French White Wines: A Guide to Hosting a Taster’s Dozen
I have just conducted a course in tasting French white wines from some of the most famous wine regions in France. One dozen tasters each contributed $25 to pay for the wines, and we had four sessions, three wines a week. Each tasting featured a progression of wine tastes, and enabled the tasters not only to make comparisons, but decide for themselves whether the better bargain was a palatable inexpensive wine, or a more expensive offering with more expansive flavors.

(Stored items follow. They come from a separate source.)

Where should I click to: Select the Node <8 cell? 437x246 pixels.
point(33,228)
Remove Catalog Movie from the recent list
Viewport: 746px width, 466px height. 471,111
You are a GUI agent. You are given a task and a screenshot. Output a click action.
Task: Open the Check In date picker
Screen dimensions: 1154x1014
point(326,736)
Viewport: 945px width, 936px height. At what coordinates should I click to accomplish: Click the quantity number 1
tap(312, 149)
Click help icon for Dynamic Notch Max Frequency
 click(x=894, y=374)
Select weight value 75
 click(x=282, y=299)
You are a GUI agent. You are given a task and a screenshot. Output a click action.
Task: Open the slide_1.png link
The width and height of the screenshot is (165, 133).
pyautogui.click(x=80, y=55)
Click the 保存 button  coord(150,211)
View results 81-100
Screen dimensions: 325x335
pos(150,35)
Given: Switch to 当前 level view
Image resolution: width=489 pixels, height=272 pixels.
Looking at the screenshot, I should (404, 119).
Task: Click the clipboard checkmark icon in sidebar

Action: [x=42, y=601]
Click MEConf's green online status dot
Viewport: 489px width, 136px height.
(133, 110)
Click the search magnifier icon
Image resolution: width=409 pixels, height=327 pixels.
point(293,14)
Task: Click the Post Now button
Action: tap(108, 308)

The first wine trio was from the Bordeaux region: a 2010 Mouton Cadet Blanc ($8.79), a 2010 Château Martinon Entre-deux-Mers ($12.09), and a 2009 Château Carbonnieux Blanc ($43.99). The Mouton Cadet was pleasing, and a good basic introduction to the Sauvignon Blanc-Semillon blend that constitutes white Bordeaux wines. The Château Martinon was a step up, with more distinctive flavors. From the standpoint of value for the money, it was the clear favorite of the flight. But the Château Carbonnieux was a revelation: light and flavorful, it would go perfectly with the first course of a fine dinner, and serves that role often at dinners in Bordeaux.
Next we tasted three Alsatian wines: a 2008 Hugel “Gentil ($14.29), a 2007 Hugel Riesling ($19.79), and a 2010 Albrecht Gewurztraminer ($17.59). The “Gentil,” a starter Alsatian wine from selected vineyards, was the value favorite. It would go nicely with Eastern Shore seafood. The Riesling was richer and somewhat sweeter, with finesse, somewhat fruity with a fresh, crisp taste. It could be savored with fried oysters. The Gewurztraminer pleased many with its spicy note – one taster thought it would go well with smoked salmon. Like Hugel, Albrecht’s family wine making firm goes back many centuries in Alsace.
The third tasting of French white wines was devoted to Chablis: a 2011 Simonnet-Febvre ($16.49), a 2010 Matthieu Antunes Premier Cru “Les Vaillons” ($21.99), and a 2008 Albert Bichot Domaine Long-Depaquit Grand Cru “Les Clos” ($43.99). This was an eye opener for those who had never tasted real Chablis. The Simonnet-Febvre firm was purchased a few years ago and upgraded by Louis Latour. The pleasing mineral flavors of real Chablis were here, refreshing and light. The Matthieu Antunes was the value favorite, with more body, and a touch of citrus. However, the grand cru” Les Clos” was everyone’s taste favorite, a rich, flavorful wine, indeed a show stopper from the best section of the most celebrated of the seven Chablis grands crus.
Then we tasted three sparklers: 2010 Blanquette de Limoux ($12.96), NV Taittinger Brut Champagne “La Française”($40.69), and a NV Louis Roederer Champagne Brut Premier ($39.59). The first wine – where sparkling wines were first made in France – was everyone’s discovery. It can’t be labeled champagne because it is not from that region, but the process is not only exactly the same – Dom Perignon probably learned how to make effervescent wine here! The benefit for the consumer is that it costs about one third of the price of champagne. The Taittinger, a light champagne, pleased everyone. However the Louis Roederer, from carefully selected grand cru and premier cru vineyards, seemed richer and more balanced.
Now try your own tasting and comparisons. If our total ($294 for 12 bottles) is any guide, it’s an enjoyable way to share expenses and learn about fine wines by tasting them and making your own flavor comparisons.